#gemma3 loses multimodal support in Ollama when finetuned with Unsloth
50 messages · Page 1 of 1 (latest)
Interestingly, the model seems to lose .4b parameters when finetuned, at least according to ollama show.
Base gemma3:4b:
Model
architecture gemma3
parameters 4.3B
context length 8192
embedding length 2560
quantization Q4_K_M
Parameters
stop "<end_of_turn>"
temperature 0.1
License
Gemma Terms of Use
Last modified: February 21, 2024
Finetuned gemma3:4b:
Model
architecture gemma3
parameters 3.9B
context length 131072
embedding length 2560
quantization Q8_0
Parameters
min_p 0
num_predict 32768
stop "<end_of_turn>"
stop "<eos>"
temperature 1
top_k 64
top_p 0.95
Does that mean it's losing it's vision layers?

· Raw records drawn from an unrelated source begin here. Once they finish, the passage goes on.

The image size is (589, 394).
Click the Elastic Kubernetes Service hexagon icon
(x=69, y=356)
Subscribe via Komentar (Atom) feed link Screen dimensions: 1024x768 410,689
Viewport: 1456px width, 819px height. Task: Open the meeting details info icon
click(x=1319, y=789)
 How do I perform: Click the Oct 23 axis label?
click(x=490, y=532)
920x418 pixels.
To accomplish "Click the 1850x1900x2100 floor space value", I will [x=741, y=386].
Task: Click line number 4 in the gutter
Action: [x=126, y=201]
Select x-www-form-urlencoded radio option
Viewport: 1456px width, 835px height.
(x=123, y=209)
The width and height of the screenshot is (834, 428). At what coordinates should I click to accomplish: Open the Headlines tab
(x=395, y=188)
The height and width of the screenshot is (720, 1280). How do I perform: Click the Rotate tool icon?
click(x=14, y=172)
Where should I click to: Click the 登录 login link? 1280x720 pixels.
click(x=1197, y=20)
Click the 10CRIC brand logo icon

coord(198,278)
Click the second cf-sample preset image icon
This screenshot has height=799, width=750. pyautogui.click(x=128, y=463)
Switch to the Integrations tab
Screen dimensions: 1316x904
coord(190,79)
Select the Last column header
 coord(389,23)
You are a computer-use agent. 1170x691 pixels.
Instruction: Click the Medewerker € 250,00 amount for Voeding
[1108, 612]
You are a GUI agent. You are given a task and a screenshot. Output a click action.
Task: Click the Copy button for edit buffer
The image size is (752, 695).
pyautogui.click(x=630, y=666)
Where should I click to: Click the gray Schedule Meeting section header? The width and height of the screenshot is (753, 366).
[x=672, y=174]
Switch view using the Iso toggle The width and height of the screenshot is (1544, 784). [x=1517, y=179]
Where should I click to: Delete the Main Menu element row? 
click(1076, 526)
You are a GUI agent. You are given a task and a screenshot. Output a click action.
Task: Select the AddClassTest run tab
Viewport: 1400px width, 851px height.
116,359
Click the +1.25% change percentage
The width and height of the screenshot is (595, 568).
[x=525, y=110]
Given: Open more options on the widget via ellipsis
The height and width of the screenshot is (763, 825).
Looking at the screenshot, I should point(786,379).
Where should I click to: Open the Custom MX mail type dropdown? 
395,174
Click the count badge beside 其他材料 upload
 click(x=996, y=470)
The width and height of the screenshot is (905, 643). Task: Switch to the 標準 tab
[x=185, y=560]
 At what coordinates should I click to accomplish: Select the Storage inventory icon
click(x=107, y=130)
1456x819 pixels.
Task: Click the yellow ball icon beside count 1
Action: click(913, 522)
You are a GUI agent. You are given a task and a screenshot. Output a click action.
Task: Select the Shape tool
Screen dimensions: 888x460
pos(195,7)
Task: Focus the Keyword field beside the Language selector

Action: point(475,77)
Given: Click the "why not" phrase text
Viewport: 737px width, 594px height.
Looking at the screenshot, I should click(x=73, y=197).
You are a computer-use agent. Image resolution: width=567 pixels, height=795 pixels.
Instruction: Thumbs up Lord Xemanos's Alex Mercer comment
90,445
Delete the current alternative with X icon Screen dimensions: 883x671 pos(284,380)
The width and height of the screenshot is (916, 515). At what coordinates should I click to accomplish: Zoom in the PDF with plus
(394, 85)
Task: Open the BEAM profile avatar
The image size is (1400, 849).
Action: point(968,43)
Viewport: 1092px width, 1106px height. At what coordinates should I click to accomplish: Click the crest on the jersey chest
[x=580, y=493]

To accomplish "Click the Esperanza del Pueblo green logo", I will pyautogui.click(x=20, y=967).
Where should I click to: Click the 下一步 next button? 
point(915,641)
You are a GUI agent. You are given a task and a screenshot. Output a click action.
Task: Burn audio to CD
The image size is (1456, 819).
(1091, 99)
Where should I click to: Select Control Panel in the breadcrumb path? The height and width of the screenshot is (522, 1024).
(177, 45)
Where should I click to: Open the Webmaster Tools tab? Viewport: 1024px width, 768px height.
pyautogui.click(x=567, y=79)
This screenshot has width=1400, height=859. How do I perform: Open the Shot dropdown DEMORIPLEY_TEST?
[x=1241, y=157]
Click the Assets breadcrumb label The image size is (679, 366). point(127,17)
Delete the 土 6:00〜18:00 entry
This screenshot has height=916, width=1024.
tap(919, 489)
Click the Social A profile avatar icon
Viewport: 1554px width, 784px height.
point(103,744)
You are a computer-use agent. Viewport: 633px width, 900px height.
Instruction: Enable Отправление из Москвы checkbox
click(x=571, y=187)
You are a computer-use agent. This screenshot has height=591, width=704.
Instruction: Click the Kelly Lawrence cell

That's a suspiciously large number of parameters to just vanish into thin air.
Is there something specific you have to do to retain the vision capability?
i'm assuming i literally just have to set this to true? lol.
i assumed it would change the vision layers, not remove them, but based on that comment i assume it's just re-adding it unless i give it images to finetune with
Nope. Ollama still doesn't recognize it as an image model ://
This is old but
for the time being
create an ollama Modelfile inside the local model directory with the model in safetensors format
then you can use ollama itself to convert it into gguf
cd into the model directory with the Modelfile and the model in safetensors format and do the following
ollama create --quantize Q5_K_M -f ./Modelfile
can you please share the content of the Modelfile? I'm facing the same issue
oh i am not sure how to write Gemma3 model files, it's an ollama specific thing
but let me look around
something like this
FROM ./
PARAMETER temperature 1
PARAMETER top_k 64
PARAMETER top_p 0.95
PARAMETER min_p 0.0
PARAMETER num_ctx 8192
PARAMETER stop "<end_of_turn>"
TEMPLATE """
{{- range $i, $_ := .Messages }}
{{- $last := eq (len (slice $.Messages $i)) 1 }}
{{- if or (eq .Role "user") (eq .Role "system") }}<start_of_turn>user
{{ .Content }}<end_of_turn>
{{ if $last }}<start_of_turn>model
{{ end }}
{{- else if eq .Role "assistant" }}<start_of_turn>model
{{ .Content }}{{ if not $last }}<end_of_turn>
{{ end }}
{{- end }}
{{- end }}"""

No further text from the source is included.